### [WRITTEN TASK]
Rewrite the listing below, replacing every occurrence of "terminal label" with "terminal tag" and leaving all other text unchanged.
━━ THE RECORDS
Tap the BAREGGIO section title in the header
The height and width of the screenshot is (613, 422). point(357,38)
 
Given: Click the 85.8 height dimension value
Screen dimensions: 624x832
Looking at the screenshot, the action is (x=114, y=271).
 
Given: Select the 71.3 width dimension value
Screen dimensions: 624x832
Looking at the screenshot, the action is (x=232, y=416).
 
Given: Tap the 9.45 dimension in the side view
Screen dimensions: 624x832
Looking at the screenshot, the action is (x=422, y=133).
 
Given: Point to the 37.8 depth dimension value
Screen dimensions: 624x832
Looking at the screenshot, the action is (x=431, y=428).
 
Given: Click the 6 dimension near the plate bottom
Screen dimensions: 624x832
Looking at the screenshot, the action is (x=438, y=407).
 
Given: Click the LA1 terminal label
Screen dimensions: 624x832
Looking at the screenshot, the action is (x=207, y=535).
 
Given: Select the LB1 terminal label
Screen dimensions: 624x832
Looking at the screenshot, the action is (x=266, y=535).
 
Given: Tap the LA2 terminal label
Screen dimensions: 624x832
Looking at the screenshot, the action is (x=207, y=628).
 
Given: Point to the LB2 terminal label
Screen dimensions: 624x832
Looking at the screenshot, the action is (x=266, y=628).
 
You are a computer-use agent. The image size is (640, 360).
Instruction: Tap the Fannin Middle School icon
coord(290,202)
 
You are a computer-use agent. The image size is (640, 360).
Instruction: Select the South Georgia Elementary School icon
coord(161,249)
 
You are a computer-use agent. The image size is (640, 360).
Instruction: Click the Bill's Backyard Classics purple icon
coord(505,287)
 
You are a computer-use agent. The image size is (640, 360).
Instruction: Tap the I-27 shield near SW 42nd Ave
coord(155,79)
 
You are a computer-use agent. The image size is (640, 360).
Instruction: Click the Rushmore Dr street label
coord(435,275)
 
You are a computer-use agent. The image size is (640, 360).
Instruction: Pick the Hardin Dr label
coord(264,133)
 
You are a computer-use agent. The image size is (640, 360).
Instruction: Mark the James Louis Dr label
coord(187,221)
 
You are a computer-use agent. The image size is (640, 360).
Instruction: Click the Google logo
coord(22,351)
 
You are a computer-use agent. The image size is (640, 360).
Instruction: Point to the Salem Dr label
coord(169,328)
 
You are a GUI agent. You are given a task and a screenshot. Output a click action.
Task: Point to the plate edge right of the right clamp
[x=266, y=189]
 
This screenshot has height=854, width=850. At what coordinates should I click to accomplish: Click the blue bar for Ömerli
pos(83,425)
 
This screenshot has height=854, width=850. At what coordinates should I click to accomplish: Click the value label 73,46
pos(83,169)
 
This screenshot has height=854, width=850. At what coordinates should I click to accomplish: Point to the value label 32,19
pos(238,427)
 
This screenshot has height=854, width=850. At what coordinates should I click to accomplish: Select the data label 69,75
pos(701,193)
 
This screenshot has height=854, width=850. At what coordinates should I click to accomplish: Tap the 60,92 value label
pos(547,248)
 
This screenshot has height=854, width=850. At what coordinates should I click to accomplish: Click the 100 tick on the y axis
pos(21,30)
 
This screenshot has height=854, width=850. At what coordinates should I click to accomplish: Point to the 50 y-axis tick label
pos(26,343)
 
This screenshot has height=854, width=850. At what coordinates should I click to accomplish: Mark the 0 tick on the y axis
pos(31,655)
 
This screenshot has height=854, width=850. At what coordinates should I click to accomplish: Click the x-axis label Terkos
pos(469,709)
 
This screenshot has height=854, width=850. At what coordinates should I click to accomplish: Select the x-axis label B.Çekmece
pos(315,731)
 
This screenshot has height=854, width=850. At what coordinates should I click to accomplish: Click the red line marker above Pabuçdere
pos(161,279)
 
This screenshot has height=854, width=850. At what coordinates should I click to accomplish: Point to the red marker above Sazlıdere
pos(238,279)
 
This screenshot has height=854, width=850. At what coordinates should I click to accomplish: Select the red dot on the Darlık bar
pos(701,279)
━━━━
### [RESPONSE]
Tap the BAREGGIO section title in the header
The height and width of the screenshot is (613, 422). point(357,38)
 
Given: Click the 85.8 height dimension value
Screen dimensions: 624x832
Looking at the screenshot, the action is (x=114, y=271).
 
Given: Select the 71.3 width dimension value
Screen dimensions: 624x832
Looking at the screenshot, the action is (x=232, y=416).
 
Given: Tap the 9.45 dimension in the side view
Screen dimensions: 624x832
Looking at the screenshot, the action is (x=422, y=133).
 
Given: Point to the 37.8 depth dimension value
Screen dimensions: 624x832
Looking at the screenshot, the action is (x=431, y=428).
 
Given: Click the 6 dimension near the plate bottom
Screen dimensions: 624x832
Looking at the screenshot, the action is (x=438, y=407).
 
Given: Click the LA1 terminal tag
Screen dimensions: 624x832
Looking at the screenshot, the action is (x=207, y=535).
 
Given: Select the LB1 terminal tag
Screen dimensions: 624x832
Looking at the screenshot, the action is (x=266, y=535).
 
Given: Tap the LA2 terminal tag
Screen dimensions: 624x832
Looking at the screenshot, the action is (x=207, y=628).
 
Given: Point to the LB2 terminal tag
Screen dimensions: 624x832
Looking at the screenshot, the action is (x=266, y=628).
 
You are a computer-use agent. The image size is (640, 360).
Instruction: Tap the Fannin Middle School icon
coord(290,202)
 
You are a computer-use agent. The image size is (640, 360).
Instruction: Select the South Georgia Elementary School icon
coord(161,249)
 
You are a computer-use agent. The image size is (640, 360).
Instruction: Click the Bill's Backyard Classics purple icon
coord(505,287)
 
You are a computer-use agent. The image size is (640, 360).
Instruction: Tap the I-27 shield near SW 42nd Ave
coord(155,79)
 
You are a computer-use agent. The image size is (640, 360).
Instruction: Click the Rushmore Dr street label
coord(435,275)
 
You are a computer-use agent. The image size is (640, 360).
Instruction: Pick the Hardin Dr label
coord(264,133)
 
You are a computer-use agent. The image size is (640, 360).
Instruction: Mark the James Louis Dr label
coord(187,221)
 
You are a computer-use agent. The image size is (640, 360).
Instruction: Click the Google logo
coord(22,351)
 
You are a computer-use agent. The image size is (640, 360).
Instruction: Point to the Salem Dr label
coord(169,328)
 
You are a GUI agent. You are given a task and a screenshot. Output a click action.
Task: Point to the plate edge right of the right clamp
[x=266, y=189]
 
This screenshot has height=854, width=850. At what coordinates should I click to accomplish: Click the blue bar for Ömerli
pos(83,425)
 
This screenshot has height=854, width=850. At what coordinates should I click to accomplish: Click the value label 73,46
pos(83,169)
 
This screenshot has height=854, width=850. At what coordinates should I click to accomplish: Point to the value label 32,19
pos(238,427)
 
This screenshot has height=854, width=850. At what coordinates should I click to accomplish: Select the data label 69,75
pos(701,193)
 
This screenshot has height=854, width=850. At what coordinates should I click to accomplish: Tap the 60,92 value label
pos(547,248)
 
This screenshot has height=854, width=850. At what coordinates should I click to accomplish: Click the 100 tick on the y axis
pos(21,30)
 
This screenshot has height=854, width=850. At what coordinates should I click to accomplish: Point to the 50 y-axis tick label
pos(26,343)
 
This screenshot has height=854, width=850. At what coordinates should I click to accomplish: Mark the 0 tick on the y axis
pos(31,655)
 
This screenshot has height=854, width=850. At what coordinates should I click to accomplish: Click the x-axis label Terkos
pos(469,709)
 
This screenshot has height=854, width=850. At what coordinates should I click to accomplish: Select the x-axis label B.Çekmece
pos(315,731)
 
This screenshot has height=854, width=850. At what coordinates should I click to accomplish: Click the red line marker above Pabuçdere
pos(161,279)
 
This screenshot has height=854, width=850. At what coordinates should I click to accomplish: Point to the red marker above Sazlıdere
pos(238,279)
 
This screenshot has height=854, width=850. At what coordinates should I click to accomplish: Select the red dot on the Darlık bar
pos(701,279)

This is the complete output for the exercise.